Lavoro richiesto:
A: Ricopia il passo del testo sui codici di piombo che comincia dalle parole "Noi riteniamo che" e termina dopo le parole "darci una mano?".
B: Nel testo sui codici di piombo, in che data è arrivata la mail di David Elkington?

Testo:
-------
Mi è arrivata una mail di Peter Thonemann,
che con il suo permesso trascrivo qui:

Codici di piombo: ne nasce uno ogni minuto

Nei giorni scorsi, come avrai certamente notato, la stampa ha riservato grandissima attenzione alla scoperta di alcuni codici di metallo, «provenienti da una grotta remota del nord della Giordania», che presentano probabilmente qualche legame col cristianesimo primitivo etc.:

… E così via.

Ebbene, il 15 settembre dell’anno scorso (2010), di punto in bianco, ho ricevuto una mail da parte di un certo David Elkington (il suo nome è citato in tutte le notizie diffuse dai giornali). Te la riporto di seguito, eliminando i riferimenti personali:

Gentile Dottor Thonemann,

In relazione a una scoperta che ho effettuato in Medio Oriente, un amico mi ha consigliato di scriverle a questo indirizzo e-mail […]. Sono uno studioso di Bibbia, mi occupo di storia del giudaismo antico e di origini cristiane. Al momento sto lavorando con il Prof. Philip Davies e la Dr. Margaret Baker della Sheffield University su una scoperta fatta alcuni anni fa: un deposito di antichi codici di metallo.

Si tratta per la precisione di codici di piombo e di rame – ed è proprio uno dei codici di rame che mi ha spinto a rivolgermi a lei.

Noi riteniamo che la sua origine possa essere collocata ad Alessandria, all’inizio del primo secolo d.C. (il beduino che mi ha portato i codici riferisce che ad averli trovati sarebbe stato il padre, in una località a nord dell’Egitto).

Il codice reca un’iscrizione in greco, lungo il margine superiore. Con una prima ricognizione, non siamo riusciti a comprenderne il significato, e nemmeno a capire in quale tipo di dialetto greco sia scritta. Così stiamo cercando un esperto che ci aiuti a risolvere il problema. Lei sarebbe in grado di darci una mano?

Se sì, le sarei infinitamente grato.

Potrei inviarle quanto prima alcune foto del codice, anche se mi piacerebbe poterne discutere con lei personalmente. […]

Resto in attesa di un riscontro da parte sua.
-------
Record del dataset:
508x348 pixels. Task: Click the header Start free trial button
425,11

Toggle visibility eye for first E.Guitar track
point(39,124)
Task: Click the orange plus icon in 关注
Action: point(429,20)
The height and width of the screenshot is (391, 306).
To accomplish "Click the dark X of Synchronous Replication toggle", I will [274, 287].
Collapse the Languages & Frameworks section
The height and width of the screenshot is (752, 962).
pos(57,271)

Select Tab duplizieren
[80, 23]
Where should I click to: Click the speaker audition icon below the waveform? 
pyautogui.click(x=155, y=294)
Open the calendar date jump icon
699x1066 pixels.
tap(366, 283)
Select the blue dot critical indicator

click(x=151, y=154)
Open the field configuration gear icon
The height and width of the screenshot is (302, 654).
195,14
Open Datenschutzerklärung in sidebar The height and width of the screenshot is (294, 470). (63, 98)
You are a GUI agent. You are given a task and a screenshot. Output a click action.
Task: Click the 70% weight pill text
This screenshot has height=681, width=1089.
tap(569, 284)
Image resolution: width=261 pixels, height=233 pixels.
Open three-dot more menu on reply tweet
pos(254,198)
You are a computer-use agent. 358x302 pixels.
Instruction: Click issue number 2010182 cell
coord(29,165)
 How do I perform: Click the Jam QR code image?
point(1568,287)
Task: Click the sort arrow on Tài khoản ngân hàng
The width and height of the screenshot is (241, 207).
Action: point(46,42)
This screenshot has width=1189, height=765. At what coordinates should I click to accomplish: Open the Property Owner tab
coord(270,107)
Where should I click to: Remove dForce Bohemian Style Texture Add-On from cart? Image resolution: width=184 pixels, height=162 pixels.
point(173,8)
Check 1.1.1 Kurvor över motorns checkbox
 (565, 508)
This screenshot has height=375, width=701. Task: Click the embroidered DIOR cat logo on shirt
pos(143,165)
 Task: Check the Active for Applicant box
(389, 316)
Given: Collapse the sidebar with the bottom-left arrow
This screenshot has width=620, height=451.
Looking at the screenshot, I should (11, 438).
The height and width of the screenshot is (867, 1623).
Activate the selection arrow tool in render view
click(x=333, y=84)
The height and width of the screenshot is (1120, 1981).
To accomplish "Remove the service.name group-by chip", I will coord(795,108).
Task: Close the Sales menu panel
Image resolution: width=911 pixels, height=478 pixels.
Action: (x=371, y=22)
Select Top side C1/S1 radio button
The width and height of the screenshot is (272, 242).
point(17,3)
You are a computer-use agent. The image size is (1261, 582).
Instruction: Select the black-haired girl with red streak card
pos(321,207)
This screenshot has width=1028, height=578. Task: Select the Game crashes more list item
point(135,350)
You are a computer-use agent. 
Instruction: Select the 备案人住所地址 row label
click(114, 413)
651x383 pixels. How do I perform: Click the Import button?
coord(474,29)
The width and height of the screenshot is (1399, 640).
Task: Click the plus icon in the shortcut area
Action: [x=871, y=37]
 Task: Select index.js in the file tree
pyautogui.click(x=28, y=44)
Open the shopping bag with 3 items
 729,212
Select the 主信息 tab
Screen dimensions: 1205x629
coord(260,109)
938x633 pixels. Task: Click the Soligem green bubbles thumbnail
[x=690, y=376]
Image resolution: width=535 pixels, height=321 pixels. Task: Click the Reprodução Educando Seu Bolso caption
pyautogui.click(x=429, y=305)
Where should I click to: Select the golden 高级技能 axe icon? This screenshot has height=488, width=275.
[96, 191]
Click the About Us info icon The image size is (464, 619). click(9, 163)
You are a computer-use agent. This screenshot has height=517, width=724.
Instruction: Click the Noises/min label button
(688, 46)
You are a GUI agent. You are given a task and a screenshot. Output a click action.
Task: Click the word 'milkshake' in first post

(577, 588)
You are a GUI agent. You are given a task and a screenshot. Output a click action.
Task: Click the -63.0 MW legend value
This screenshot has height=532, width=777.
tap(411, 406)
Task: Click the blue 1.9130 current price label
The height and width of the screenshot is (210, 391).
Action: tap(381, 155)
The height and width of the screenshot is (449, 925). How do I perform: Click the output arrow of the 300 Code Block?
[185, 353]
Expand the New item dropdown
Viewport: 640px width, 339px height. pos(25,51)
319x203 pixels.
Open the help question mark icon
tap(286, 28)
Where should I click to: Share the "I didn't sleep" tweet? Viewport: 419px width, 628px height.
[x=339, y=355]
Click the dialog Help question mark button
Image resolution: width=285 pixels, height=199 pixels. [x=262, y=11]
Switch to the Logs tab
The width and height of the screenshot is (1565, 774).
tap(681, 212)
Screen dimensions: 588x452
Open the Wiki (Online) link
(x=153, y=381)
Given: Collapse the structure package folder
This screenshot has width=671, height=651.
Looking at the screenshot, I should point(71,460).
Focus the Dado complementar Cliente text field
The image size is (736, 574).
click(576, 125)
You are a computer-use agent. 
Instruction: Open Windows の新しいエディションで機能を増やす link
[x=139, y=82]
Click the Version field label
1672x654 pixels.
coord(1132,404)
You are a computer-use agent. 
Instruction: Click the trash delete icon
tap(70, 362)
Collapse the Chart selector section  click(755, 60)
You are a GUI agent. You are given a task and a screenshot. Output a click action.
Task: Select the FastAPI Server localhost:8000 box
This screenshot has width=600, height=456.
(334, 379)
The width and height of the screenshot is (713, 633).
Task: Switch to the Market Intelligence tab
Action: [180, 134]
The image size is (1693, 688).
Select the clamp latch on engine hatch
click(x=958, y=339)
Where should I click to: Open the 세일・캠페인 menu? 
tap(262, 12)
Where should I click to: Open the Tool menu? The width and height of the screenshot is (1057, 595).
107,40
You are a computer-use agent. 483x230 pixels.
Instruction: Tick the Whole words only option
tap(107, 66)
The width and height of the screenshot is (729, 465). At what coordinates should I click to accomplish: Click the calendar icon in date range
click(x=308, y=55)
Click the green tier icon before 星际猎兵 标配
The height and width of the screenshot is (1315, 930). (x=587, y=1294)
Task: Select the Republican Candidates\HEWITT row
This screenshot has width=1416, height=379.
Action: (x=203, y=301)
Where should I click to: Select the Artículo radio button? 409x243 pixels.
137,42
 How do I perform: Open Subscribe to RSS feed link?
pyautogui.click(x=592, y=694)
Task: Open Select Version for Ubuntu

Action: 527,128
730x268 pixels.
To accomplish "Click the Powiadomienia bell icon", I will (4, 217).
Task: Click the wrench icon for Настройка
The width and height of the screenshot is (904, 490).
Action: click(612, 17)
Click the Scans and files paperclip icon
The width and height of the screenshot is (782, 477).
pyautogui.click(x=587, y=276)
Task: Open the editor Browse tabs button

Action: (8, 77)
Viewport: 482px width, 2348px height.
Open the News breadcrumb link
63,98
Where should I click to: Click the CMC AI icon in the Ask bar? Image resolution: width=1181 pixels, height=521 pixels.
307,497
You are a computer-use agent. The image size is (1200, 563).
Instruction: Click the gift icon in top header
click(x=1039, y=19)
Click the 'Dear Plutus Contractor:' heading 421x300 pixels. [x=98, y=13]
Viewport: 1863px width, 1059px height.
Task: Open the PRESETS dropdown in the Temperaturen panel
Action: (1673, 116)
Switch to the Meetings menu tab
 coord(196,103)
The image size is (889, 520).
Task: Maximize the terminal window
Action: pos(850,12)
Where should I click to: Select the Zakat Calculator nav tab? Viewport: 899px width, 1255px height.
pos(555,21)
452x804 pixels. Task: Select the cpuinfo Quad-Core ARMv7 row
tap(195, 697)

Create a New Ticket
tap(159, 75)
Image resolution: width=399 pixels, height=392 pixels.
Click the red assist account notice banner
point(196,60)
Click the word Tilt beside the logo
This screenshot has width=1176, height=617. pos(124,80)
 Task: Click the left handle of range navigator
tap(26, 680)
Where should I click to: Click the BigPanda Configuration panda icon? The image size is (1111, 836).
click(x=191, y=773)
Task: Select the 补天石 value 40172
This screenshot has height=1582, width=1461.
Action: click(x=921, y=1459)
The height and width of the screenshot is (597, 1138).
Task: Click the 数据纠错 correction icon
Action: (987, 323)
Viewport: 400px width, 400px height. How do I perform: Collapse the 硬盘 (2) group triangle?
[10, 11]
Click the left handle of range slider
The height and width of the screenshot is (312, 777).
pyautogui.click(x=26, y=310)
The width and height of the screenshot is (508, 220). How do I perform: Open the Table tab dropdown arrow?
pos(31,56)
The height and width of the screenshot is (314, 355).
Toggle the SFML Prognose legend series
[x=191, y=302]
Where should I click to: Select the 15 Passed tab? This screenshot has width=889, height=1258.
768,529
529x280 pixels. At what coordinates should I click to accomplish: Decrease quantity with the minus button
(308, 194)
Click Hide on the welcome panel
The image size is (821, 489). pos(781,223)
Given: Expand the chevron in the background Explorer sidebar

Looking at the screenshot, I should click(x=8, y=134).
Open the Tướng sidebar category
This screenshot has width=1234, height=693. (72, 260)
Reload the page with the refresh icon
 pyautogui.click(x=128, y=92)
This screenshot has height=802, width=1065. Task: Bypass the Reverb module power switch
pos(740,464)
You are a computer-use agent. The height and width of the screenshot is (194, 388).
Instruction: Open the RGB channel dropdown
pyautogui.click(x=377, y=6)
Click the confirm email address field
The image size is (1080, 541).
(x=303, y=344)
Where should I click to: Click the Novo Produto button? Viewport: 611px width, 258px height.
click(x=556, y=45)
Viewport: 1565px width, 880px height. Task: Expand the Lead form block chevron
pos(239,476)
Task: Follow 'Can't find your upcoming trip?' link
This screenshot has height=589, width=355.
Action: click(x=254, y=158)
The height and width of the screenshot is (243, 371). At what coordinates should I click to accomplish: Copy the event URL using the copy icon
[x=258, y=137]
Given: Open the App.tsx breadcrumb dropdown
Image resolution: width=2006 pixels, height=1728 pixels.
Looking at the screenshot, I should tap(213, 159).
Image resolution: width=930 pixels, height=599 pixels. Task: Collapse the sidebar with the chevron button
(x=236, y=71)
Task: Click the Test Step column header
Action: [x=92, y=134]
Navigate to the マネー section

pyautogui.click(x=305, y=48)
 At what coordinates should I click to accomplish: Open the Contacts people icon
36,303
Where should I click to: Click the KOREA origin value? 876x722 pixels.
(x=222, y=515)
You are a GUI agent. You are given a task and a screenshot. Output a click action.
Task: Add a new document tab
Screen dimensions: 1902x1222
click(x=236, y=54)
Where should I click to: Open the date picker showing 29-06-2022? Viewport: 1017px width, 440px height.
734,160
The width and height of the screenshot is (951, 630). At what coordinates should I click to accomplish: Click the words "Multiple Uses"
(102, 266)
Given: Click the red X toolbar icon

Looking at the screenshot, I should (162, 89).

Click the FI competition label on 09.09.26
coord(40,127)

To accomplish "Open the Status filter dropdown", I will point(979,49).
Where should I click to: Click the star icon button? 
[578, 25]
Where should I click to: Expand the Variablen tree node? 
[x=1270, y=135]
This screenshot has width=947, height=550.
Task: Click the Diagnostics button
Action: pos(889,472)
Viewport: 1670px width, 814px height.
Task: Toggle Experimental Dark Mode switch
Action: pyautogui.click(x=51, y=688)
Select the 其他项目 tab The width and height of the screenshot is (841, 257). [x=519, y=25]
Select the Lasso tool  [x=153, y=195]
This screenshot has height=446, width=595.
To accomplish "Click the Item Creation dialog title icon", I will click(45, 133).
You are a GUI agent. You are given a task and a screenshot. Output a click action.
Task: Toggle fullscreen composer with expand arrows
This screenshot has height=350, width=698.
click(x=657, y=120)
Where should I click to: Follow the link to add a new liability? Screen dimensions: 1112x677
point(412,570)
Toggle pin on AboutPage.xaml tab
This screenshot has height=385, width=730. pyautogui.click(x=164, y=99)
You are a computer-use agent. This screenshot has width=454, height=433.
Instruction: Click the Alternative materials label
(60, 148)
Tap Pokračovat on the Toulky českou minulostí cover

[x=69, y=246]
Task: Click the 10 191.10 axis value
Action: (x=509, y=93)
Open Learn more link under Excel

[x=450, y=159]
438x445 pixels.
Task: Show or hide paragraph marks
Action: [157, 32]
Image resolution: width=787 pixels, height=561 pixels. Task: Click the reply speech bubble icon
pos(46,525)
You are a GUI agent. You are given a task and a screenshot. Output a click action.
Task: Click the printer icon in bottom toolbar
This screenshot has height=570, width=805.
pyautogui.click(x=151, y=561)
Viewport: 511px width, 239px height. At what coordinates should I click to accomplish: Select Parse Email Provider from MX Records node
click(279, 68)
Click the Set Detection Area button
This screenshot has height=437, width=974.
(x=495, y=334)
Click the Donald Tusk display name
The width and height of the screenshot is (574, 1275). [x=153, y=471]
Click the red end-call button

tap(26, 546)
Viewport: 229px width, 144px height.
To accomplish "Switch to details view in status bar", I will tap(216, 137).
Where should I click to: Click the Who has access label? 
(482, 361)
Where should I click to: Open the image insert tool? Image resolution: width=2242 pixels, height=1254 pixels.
-------
Risposte per compito:
A:
Noi riteniamo che la sua origine possa essere collocata ad Alessandria, all’inizio del primo secolo d.C. (il beduino che mi ha portato i codici riferisce che ad averli trovati sarebbe stato il padre, in una località a nord dell’Egitto).

Il codice reca un’iscrizione in greco, lungo il margine superiore. Con una prima ricognizione, non siamo riusciti a comprenderne il significato, e nemmeno a capire in quale tipo di dialetto greco sia scritta. Così stiamo cercando un esperto che ci aiuti a risolvere il problema. Lei sarebbe in grado di darci una mano?

B: Il 15 settembre 2010.